(Collected data)

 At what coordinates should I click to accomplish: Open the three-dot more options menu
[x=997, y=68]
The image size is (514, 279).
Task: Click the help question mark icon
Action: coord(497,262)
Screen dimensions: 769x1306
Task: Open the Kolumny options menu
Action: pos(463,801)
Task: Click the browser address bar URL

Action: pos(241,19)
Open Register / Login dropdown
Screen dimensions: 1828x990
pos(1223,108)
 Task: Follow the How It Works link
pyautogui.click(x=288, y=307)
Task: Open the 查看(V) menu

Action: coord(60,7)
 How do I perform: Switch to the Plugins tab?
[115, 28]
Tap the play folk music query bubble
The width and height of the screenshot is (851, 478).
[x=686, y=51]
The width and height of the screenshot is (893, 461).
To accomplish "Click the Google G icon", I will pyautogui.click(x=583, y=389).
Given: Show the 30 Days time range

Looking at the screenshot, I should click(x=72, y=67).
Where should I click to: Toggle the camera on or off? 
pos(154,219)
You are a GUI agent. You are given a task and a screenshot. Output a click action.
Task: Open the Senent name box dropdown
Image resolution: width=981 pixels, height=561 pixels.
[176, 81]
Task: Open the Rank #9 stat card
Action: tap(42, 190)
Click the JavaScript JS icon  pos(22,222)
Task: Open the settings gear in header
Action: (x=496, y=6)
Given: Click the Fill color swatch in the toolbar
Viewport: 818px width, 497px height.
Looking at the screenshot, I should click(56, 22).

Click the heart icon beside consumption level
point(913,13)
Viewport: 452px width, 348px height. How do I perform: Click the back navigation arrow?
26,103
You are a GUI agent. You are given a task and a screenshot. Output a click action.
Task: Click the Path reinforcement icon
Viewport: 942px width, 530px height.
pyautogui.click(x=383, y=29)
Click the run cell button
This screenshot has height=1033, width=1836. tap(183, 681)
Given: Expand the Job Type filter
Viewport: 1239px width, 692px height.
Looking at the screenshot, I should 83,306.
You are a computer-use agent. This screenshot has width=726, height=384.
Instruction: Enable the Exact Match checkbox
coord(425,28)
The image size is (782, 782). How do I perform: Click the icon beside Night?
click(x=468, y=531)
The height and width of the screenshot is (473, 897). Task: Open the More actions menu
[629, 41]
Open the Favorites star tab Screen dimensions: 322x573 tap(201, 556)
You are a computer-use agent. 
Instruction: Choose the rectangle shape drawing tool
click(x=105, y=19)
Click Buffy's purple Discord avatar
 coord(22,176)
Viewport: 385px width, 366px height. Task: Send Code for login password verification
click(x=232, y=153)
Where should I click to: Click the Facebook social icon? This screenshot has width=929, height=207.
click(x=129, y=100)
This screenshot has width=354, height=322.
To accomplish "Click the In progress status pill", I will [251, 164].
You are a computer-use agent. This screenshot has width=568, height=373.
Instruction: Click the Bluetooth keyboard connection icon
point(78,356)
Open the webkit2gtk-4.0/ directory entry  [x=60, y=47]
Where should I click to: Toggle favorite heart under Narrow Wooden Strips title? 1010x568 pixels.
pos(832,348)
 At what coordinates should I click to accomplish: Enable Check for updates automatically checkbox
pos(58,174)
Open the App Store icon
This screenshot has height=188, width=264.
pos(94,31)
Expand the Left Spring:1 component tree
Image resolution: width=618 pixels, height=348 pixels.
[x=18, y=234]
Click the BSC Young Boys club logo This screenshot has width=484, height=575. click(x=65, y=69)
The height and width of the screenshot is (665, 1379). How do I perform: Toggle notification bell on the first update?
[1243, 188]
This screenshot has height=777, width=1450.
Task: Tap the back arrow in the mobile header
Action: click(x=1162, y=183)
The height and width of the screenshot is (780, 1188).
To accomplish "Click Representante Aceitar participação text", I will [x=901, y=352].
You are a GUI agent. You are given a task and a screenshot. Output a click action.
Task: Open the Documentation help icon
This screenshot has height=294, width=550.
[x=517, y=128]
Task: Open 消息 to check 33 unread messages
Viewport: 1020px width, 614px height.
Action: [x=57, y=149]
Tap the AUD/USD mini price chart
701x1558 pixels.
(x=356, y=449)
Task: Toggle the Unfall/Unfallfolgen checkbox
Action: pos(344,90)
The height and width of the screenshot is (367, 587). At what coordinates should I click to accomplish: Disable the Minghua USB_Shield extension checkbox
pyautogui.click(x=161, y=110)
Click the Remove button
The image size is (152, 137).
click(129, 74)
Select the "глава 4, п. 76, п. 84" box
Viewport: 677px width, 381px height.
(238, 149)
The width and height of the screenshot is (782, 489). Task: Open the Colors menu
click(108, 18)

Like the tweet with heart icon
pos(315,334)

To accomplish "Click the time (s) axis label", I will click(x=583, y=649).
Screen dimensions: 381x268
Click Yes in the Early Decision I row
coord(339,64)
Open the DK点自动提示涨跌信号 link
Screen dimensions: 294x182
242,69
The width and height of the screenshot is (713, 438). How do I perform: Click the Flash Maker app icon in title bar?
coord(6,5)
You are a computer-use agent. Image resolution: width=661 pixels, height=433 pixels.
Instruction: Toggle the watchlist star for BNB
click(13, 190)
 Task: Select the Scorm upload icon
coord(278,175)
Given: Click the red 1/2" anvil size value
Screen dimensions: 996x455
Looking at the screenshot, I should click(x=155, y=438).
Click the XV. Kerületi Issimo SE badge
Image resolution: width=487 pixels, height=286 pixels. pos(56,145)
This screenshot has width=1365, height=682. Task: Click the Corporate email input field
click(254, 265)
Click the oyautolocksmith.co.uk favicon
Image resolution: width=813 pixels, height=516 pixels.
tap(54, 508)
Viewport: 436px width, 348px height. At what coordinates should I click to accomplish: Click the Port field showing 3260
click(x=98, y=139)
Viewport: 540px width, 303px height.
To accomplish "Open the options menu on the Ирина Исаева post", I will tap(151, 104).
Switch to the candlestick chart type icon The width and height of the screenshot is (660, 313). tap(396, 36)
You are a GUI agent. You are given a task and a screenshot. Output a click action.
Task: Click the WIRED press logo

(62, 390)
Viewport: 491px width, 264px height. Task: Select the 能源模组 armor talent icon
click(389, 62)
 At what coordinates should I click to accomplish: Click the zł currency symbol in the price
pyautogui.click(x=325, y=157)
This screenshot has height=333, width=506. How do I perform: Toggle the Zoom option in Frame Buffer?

§ **Task item**:
Tally how many lines of the data include the word "chart". Write the number and nothing else.

§ **Result**:
2